Gonda was diagnosed with cardiac sarcoidosis – tiny collections of immune cells that form granulomas in the heart tissue and interfere with normal function – and spent three days in the cardiac intensive care unit. Eventually, he had a mini-defibrillator installed in his chest and, after 11 days, he was released.
“The cardiac program down there in Peoria is phenomenal,” Haines-Gonda said, “but this whole time, doctors have been telling us that it was what was done for him in the field, in the first few minutes, was what saved his life. We were told the survival rate in a situation like that – in a rural community so far from a hospital – is like 3% to 5%, and of the small percentage that live, 70% have brain damage from being without oxygen.

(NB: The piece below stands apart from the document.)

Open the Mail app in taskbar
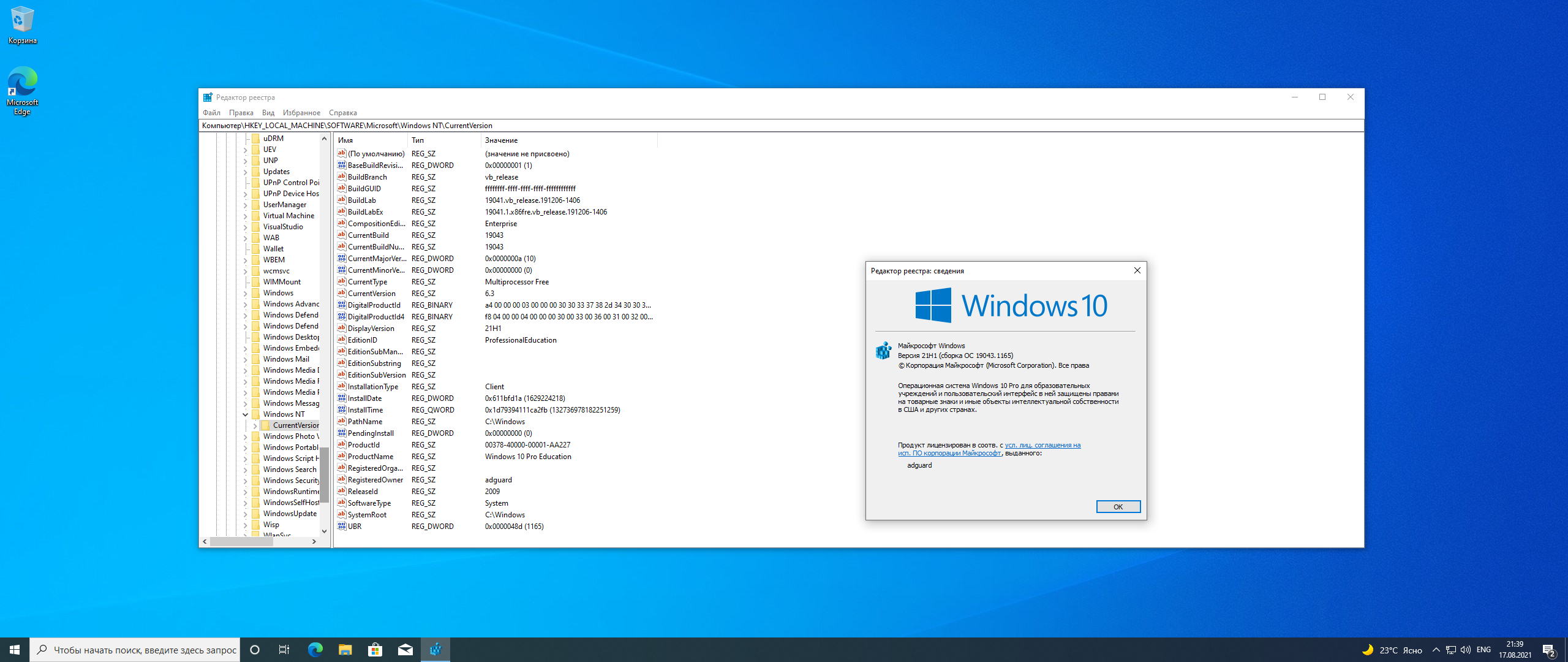This screenshot has height=662, width=1568. click(405, 650)
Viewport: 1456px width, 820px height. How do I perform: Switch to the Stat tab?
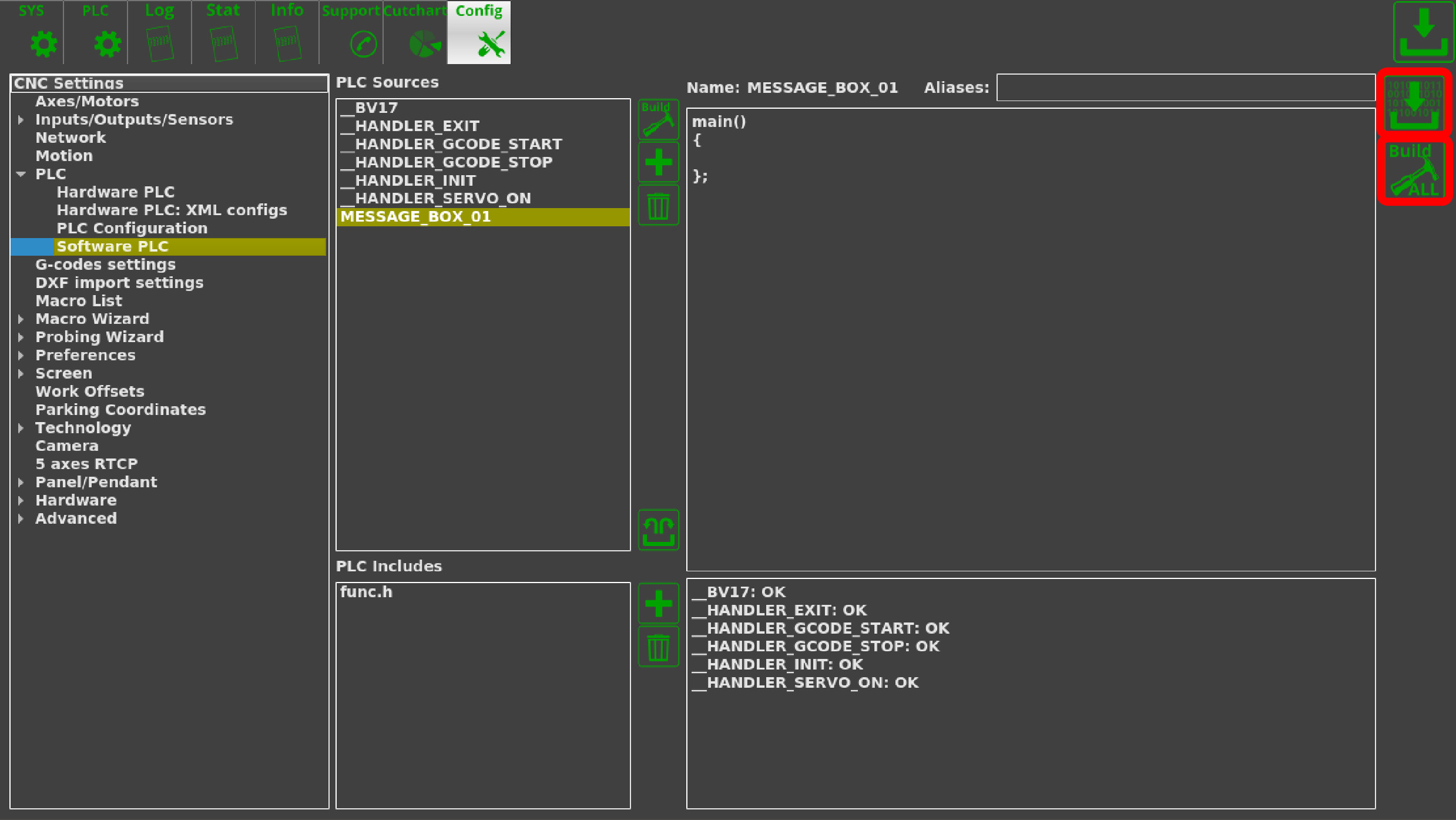point(222,32)
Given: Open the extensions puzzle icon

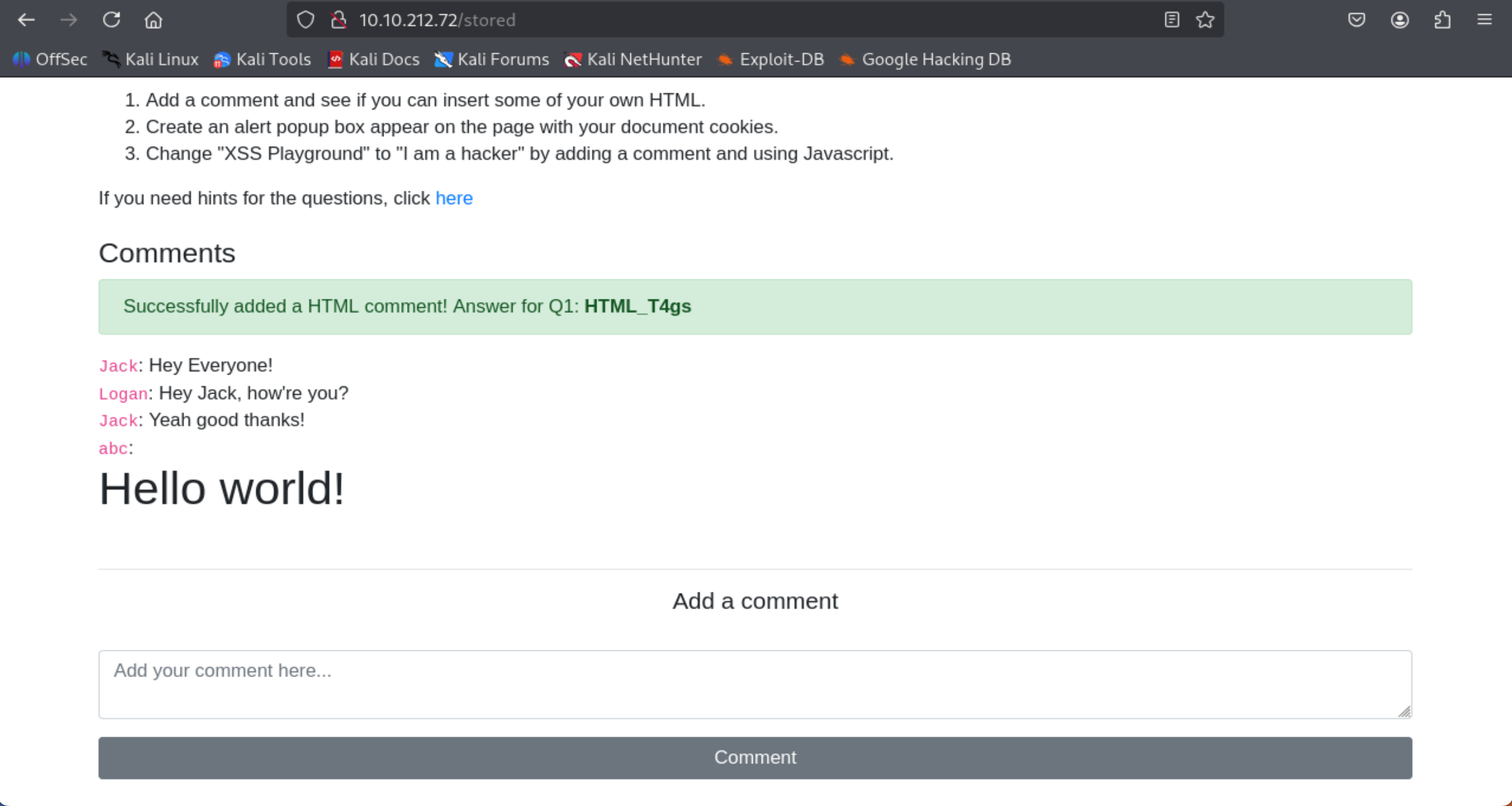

“Our physician friends all say that this is nothing short of a miracle. Thankfully, all the stars were aligned and had these wonderful people ready to help us when we needed them most. It’s amazing.”
It was not lost on Smith and the couple just how fragile the timeline that night really was.
“It’s crazy that all the stars were aligned,” Smith said. “I wasn’t supposed to be on, but I was just a block away, Calym was supposed to be away at school, but they were painting his dorm room on a weekday, so he was here. It was an unfortunate situation, but the timing of it all coming together was crazy.
“In a small town of 600 [residents] like Naplate, there isn’t a lot of crime, but when this call came in, it got my adrenaline going. … This is absolutely what we got into this business for. When bad things happen, this is what we’re here for.”